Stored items
━━━━━━━━━━━━━━━━━━━━━━━━━━━━━━

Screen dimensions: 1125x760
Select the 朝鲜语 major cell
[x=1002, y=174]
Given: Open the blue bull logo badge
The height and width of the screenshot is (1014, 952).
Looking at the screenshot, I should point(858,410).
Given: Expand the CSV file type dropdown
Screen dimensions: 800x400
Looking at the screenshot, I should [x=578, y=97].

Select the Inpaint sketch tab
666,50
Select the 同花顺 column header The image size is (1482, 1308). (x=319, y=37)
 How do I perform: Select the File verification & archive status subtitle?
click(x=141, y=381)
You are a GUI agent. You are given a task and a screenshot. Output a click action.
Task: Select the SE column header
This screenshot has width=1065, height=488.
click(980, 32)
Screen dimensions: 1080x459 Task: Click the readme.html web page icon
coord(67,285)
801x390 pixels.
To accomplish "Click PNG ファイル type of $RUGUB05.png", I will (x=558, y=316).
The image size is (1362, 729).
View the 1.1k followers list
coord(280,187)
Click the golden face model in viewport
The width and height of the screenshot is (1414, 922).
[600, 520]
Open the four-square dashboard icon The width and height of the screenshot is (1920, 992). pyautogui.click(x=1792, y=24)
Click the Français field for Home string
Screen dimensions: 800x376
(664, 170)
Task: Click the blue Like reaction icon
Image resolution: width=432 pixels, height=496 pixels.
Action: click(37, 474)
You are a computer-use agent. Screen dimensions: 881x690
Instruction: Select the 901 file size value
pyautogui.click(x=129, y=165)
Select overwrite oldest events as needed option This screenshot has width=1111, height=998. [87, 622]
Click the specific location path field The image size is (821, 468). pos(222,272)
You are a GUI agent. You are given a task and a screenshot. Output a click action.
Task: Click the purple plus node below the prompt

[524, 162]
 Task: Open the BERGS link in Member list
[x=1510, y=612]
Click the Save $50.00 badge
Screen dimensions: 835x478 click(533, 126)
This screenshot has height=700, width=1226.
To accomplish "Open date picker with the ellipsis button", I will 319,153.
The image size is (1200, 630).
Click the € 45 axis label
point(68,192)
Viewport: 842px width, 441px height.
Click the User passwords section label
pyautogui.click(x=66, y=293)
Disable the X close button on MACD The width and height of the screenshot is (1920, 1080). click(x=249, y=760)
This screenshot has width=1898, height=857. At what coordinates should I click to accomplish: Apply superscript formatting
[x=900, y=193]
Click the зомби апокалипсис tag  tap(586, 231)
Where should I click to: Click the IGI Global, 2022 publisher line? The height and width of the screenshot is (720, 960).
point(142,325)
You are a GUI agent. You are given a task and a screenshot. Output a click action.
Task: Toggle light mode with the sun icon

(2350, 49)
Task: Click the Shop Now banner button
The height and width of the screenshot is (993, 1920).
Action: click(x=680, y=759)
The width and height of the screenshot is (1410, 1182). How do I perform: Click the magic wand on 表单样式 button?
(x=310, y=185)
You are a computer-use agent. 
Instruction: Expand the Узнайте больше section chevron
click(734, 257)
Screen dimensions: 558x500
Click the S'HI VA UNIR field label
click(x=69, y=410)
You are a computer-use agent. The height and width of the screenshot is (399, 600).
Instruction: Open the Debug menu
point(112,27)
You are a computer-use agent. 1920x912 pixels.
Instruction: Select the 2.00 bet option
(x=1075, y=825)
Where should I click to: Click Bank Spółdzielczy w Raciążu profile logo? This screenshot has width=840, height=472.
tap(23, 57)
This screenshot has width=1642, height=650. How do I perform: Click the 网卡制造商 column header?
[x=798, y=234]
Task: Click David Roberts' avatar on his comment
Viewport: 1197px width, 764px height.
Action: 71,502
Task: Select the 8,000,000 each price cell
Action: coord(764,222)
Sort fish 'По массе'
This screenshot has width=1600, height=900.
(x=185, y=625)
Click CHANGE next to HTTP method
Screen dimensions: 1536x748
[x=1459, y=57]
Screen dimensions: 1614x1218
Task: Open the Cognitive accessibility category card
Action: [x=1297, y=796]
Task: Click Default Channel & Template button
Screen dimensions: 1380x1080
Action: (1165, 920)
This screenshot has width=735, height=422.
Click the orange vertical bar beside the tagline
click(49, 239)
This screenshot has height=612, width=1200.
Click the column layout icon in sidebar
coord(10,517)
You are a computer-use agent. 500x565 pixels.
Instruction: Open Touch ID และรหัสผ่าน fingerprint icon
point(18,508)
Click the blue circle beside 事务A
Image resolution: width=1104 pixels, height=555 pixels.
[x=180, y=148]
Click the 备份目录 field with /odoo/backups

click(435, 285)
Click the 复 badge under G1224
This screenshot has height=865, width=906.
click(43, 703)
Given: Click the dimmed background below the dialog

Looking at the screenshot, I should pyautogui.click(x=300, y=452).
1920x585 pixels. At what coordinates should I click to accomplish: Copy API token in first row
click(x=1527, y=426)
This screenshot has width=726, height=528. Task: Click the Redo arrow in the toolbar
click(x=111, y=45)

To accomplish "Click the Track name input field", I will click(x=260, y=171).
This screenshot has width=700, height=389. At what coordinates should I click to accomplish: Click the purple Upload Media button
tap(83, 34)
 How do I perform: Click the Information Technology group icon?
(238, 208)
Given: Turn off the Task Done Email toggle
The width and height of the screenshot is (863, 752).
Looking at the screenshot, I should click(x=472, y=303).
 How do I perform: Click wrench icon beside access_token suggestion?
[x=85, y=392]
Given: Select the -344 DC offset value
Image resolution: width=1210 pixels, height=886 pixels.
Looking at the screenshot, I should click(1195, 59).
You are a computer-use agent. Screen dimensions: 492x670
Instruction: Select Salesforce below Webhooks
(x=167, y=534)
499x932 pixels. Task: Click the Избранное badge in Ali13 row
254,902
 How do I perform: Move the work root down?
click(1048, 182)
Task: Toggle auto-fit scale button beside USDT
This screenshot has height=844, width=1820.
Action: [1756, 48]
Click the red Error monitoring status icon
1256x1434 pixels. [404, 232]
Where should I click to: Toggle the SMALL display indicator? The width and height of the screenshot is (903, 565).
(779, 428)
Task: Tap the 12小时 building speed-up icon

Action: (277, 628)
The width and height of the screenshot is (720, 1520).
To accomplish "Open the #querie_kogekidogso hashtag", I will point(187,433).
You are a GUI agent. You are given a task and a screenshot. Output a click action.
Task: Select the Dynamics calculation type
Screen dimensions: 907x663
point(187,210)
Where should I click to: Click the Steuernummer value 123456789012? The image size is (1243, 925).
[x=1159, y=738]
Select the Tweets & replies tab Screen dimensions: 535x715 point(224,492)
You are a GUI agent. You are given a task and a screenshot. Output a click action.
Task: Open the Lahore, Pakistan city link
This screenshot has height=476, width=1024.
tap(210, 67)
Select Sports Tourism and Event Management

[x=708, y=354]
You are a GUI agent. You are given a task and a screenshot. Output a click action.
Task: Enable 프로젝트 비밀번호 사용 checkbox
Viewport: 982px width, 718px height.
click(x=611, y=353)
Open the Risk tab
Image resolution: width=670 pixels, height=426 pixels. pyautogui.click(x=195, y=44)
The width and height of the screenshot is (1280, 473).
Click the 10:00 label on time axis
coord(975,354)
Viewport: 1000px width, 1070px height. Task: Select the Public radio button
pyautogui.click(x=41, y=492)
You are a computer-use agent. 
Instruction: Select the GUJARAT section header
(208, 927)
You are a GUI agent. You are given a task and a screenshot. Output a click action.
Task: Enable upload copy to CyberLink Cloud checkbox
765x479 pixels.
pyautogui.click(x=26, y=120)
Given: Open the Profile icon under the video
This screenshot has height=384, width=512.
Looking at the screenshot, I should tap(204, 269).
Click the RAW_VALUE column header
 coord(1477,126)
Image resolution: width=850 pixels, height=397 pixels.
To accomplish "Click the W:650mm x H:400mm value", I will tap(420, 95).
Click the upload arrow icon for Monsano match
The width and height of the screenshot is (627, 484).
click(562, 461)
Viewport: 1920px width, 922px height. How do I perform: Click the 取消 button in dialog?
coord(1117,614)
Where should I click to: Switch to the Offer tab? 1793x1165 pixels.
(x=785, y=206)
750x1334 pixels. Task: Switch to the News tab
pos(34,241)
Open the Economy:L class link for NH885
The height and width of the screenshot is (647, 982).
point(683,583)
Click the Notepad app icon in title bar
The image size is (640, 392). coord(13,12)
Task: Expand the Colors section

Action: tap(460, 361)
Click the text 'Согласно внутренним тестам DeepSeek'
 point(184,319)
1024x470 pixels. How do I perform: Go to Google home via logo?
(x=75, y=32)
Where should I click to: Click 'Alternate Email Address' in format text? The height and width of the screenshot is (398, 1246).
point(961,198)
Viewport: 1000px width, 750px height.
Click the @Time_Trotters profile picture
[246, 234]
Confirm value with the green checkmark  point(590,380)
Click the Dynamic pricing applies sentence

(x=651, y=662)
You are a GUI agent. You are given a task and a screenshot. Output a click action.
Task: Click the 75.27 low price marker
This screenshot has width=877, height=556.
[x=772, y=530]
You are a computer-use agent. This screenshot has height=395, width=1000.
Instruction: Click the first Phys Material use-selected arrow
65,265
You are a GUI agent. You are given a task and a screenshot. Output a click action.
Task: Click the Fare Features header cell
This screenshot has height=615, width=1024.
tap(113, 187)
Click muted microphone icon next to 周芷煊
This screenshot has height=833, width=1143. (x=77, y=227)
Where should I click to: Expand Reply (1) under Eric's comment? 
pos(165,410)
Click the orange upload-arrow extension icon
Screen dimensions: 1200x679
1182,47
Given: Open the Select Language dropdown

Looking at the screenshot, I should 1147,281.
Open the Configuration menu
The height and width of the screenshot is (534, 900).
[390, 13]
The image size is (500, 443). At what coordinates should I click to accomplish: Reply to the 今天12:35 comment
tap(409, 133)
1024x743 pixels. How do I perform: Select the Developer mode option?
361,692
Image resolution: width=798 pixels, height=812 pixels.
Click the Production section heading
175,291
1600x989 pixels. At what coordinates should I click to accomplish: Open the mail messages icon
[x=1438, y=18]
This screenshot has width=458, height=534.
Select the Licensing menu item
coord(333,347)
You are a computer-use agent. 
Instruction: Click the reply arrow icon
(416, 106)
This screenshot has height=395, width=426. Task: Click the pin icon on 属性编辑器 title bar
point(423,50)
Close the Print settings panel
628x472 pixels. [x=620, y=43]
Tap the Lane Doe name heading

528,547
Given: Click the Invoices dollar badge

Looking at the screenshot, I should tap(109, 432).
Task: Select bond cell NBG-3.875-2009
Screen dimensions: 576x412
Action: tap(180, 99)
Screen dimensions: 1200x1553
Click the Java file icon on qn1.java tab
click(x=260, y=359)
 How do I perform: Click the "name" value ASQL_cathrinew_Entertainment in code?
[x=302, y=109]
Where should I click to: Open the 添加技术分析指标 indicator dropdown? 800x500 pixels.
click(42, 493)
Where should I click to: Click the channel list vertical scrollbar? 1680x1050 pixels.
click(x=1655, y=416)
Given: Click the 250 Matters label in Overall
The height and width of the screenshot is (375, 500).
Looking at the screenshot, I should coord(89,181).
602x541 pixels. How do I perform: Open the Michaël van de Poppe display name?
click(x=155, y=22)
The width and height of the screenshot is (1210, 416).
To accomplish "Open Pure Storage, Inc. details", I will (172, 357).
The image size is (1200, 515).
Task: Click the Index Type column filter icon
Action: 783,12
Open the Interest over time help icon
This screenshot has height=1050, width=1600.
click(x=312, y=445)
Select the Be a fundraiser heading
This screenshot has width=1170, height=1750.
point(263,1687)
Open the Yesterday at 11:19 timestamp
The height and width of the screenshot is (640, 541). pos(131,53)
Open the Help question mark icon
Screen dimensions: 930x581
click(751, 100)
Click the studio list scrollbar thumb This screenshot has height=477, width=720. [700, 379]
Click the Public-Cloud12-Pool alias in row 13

━━━━━━━━━━━━━━━━━━━━━━━━━━━━━━

- _Task details_: Look through the entries, and return every line that the word "Enable" appears in.

- _Response box_:
Task: Enable 프로젝트 비밀번호 사용 checkbox
Task: Enable upload copy to CyberLink Cloud checkbox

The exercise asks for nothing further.